Enunciado 1 —
Por favor, reproduza fielmente a parte da resenha que começa em "As memórias continuam." e termina em "sentada no batente.".
Enunciado 2 —
Devolva, sem nenhuma alteração, somente as linhas dos registros que começam no início deles e terminam na linha que contém "pos(60,183)", incluindo as duas pontas.

---------- Trecho selecionado

O próximo poema, “Na Filizola”, segue no mesmo tom. Agora o ambiente é a mercearia do pai, que vendia “fichas de orelhão, / chiclete Ploc, cajuína /— memórias embrulhadas / em papel de pão”. Aqui, um envolvente passe de mágica: numa lista de mercadorias, substantivos concretos de comércio, surgem de repente as memórias. Truque semelhante vem no final: a balança Filizola da mercearia, identificada com os ombros do sujeito lírico, mede o peso dos “nascidos para chorar”.

As memórias continuam. Em “No Batente”, destaca-se agora uma vizinha, Dona Júlia, uma idosa já falecida, mas que a voz narradora do poema jura que a viu em espírito. Lembranças. O melhor de tudo é que nós, leitores, também nos convencemos de que Dona Júlia está ali, viva e ativa, pitando seu cigarro, sentada no batente.

--------------------
---------- Dados do exercício

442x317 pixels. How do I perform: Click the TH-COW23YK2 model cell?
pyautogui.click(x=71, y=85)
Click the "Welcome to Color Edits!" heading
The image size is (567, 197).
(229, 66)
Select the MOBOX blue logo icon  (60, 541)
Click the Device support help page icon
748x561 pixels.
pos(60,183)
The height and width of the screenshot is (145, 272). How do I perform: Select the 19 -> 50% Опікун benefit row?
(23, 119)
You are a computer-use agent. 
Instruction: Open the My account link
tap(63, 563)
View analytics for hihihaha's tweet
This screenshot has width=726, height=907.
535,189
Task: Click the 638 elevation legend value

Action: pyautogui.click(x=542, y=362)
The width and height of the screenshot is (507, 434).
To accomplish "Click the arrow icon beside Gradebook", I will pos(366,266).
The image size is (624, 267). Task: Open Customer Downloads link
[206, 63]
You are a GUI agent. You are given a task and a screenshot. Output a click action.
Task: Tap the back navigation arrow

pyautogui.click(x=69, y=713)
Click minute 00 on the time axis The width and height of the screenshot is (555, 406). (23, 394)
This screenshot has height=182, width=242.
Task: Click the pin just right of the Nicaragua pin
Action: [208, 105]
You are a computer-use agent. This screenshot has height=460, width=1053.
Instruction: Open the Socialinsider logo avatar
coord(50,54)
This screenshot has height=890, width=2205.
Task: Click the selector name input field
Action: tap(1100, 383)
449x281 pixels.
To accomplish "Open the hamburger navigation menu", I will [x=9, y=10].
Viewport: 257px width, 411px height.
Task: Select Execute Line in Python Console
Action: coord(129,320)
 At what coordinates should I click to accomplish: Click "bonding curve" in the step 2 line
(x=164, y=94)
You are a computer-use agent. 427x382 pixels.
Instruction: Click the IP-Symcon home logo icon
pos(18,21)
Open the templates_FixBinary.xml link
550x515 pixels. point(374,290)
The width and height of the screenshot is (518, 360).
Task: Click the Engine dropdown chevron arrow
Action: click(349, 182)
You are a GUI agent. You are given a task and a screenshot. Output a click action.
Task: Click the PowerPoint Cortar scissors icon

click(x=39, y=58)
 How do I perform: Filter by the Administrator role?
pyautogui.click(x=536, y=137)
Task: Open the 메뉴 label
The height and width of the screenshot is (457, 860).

--------------------

Solução detalhada 1 —
As memórias continuam. Em “No Batente”, destaca-se agora uma vizinha, Dona Júlia, uma idosa já falecida, mas que a voz narradora do poema jura que a viu em espírito. Lembranças. O melhor de tudo é que nós, leitores, também nos convencemos de que Dona Júlia está ali, viva e ativa, pitando seu cigarro, sentada no batente.

Solução detalhada 2 —
442x317 pixels. How do I perform: Click the TH-COW23YK2 model cell?
pyautogui.click(x=71, y=85)
Click the "Welcome to Color Edits!" heading
The image size is (567, 197).
(229, 66)
Select the MOBOX blue logo icon  (60, 541)
Click the Device support help page icon
748x561 pixels.
pos(60,183)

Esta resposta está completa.